Paris.
At a fashion show, the model on the runway is flawless, but something in her gaze feels wrong. She looks exhausted, as if she were burning from the inside. When she sees someone drinking water in the audience, something breaks. She jumps off the runway, lunges toward the liquid, attacks people, and kills. She runs through the streets of the French capital in desperate flight, leaving victims behind. Her motorcycle is intercepted by a car. It seems like the end. It isn’t.
Wounded, she storms into a restaurant. The thirst does not fade. She kills one person after another. Even the water in a toilet bowl becomes an obsession. Her body collapses. She kills a police officer, cries blood when surrounded, and explodes.
This is how The Beauty begins. Ryan Murphy’s new series does not ask for permission. It is graphic, grotesque, unsettling. And deliberately excessive.

The narrative then shifts to its protagonists. Jordan and Cooper, FBI agents, appear in an intimate moment before talking about something apparently trivial: she has had breast implants. “Beauty is pain,” Jordan says. It soon becomes clear that they are not married and that their relationship is open, direct, and almost rational. She feels compelled to correct what is criticized in her body. He does not. Their dynamic seems balanced precisely because both are honest about what they want.
The next day, personal life gives way to work. Jordan and Cooper take on the investigation of what the media has dubbed the Runway Massacre. They discover that this was not an isolated incident. Similar deaths have occurred in Berlin and London. The pattern is disturbing.

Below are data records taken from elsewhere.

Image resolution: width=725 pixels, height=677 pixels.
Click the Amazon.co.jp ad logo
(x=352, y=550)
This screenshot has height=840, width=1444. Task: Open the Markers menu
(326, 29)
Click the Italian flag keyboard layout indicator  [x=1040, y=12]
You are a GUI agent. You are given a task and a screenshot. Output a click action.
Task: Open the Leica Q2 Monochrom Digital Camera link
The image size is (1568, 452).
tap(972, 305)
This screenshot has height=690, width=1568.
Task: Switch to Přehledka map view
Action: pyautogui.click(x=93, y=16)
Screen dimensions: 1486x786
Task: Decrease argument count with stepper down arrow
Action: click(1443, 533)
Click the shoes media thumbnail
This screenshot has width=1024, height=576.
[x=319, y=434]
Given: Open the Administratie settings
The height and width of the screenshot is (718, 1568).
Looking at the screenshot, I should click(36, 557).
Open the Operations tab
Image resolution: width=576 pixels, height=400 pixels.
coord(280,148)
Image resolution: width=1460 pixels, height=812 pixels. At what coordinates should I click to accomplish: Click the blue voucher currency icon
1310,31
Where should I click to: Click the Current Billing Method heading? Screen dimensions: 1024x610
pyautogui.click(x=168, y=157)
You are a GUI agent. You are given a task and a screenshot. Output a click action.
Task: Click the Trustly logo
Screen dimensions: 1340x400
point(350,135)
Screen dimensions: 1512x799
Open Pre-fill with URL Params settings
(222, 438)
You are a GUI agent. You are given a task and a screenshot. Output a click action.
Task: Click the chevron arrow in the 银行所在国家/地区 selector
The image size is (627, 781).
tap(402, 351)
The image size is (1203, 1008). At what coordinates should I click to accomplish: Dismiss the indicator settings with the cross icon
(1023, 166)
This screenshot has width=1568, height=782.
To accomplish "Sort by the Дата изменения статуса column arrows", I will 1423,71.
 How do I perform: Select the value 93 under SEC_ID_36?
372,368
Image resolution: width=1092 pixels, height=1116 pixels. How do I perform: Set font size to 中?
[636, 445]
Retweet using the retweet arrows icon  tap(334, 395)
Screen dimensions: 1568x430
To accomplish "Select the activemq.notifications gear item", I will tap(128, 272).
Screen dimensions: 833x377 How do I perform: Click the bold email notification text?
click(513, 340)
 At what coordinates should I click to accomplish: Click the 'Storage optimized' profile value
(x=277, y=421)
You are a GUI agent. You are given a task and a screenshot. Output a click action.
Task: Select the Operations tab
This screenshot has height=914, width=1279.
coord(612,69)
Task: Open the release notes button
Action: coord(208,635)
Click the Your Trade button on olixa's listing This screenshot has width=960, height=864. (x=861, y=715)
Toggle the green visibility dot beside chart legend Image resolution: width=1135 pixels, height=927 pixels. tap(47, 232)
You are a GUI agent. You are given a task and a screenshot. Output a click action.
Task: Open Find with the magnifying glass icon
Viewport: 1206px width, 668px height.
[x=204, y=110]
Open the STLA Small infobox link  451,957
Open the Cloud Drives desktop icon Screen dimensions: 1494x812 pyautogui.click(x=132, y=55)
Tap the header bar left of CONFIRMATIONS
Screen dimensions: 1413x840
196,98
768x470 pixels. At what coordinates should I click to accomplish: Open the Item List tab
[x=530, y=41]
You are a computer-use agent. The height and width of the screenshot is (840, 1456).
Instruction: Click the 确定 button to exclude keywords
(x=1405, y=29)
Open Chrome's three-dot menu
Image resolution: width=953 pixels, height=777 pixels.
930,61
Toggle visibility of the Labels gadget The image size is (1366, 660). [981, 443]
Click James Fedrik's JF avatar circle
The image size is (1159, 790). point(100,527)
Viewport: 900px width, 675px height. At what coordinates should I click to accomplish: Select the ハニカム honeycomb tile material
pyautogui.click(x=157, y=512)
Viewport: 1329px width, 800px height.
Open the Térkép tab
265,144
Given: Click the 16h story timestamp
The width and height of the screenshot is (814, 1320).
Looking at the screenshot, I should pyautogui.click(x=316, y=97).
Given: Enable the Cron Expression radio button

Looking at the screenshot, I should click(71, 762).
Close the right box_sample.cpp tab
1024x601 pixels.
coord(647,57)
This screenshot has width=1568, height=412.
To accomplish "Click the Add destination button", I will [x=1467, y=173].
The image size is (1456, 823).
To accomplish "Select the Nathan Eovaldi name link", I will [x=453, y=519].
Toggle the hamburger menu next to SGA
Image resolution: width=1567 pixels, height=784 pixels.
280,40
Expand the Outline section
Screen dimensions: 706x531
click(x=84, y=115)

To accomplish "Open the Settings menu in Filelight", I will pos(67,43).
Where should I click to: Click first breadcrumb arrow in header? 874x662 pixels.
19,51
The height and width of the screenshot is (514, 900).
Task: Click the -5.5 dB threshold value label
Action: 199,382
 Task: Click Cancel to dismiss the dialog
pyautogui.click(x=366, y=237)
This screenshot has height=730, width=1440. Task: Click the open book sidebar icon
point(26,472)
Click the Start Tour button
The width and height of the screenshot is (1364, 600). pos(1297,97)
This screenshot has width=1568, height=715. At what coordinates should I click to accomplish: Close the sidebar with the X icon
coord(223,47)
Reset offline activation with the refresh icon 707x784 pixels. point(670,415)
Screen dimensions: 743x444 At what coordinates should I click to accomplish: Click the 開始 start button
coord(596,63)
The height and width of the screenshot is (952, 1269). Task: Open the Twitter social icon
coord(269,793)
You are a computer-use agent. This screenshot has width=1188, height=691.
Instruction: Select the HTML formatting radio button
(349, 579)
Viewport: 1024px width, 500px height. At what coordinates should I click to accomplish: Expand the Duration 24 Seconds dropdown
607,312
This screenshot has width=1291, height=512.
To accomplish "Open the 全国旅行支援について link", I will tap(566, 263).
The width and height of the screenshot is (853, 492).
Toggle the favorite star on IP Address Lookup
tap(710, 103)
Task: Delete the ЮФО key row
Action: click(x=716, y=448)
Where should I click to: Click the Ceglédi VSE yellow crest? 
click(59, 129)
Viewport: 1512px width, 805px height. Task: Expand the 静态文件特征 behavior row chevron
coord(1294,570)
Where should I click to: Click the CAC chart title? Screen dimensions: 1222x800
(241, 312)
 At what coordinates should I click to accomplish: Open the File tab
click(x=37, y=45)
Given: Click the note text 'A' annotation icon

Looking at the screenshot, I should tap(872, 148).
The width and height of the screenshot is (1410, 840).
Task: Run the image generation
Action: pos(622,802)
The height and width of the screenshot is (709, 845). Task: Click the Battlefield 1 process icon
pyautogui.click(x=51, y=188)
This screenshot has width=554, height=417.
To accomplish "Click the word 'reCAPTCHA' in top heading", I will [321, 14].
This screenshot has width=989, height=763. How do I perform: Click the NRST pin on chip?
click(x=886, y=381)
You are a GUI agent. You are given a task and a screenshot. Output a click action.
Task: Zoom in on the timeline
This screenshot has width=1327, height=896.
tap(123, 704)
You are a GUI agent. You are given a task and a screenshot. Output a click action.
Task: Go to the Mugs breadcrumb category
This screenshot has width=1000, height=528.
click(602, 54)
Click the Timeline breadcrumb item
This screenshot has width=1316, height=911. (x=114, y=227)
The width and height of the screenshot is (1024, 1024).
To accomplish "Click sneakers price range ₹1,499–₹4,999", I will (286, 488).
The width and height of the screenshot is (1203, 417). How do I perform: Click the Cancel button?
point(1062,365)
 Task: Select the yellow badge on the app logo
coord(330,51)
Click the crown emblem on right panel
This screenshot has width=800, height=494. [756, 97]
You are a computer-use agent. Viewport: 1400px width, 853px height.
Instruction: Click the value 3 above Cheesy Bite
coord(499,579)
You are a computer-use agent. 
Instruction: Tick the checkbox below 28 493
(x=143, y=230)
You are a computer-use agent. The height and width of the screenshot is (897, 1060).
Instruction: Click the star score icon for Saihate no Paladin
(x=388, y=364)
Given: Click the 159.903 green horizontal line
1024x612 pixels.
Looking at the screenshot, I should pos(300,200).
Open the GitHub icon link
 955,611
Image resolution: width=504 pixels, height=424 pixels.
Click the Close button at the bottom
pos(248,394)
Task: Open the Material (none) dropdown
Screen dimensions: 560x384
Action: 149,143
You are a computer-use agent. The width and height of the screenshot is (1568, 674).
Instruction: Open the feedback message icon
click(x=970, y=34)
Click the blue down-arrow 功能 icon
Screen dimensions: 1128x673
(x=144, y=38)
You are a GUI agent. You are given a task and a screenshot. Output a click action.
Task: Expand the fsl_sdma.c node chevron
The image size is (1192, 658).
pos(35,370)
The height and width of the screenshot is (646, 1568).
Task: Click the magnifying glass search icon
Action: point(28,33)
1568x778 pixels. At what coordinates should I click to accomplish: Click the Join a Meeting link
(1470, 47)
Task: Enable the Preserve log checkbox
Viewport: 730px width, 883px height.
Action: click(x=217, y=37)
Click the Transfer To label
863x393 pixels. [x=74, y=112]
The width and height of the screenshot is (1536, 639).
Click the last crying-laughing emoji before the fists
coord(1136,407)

In the model’s autopsy, what remains of her body reveals burned organs and signs of internal combustion. Something consumed her from the inside until she exploded. The cause is an unknown virus.
As they dig deeper, the two agents notice an even more unsettling detail: all the victims were once ordinary people, considered unattractive, invisible, and isolated. Something transformed them into idealized versions of themselves. Beautiful, desired, unrecognizable. Which still does not explain, as Cooper observes, why this transformation ends in death.
Meanwhile, in New Jersey, the series introduces Jeremy, a young man lost in digital noise. Unemployed, living with his mother, numbed by the internet, he searches for answers in forums, videos, promises of bodily transformation. On the deep web, he finds a radical alternative. At a new aesthetic center, he is identified as an incel and expresses his desire to become a “Chad,” the archetype of contemporary masculinity, the handsome, confident, desirable man.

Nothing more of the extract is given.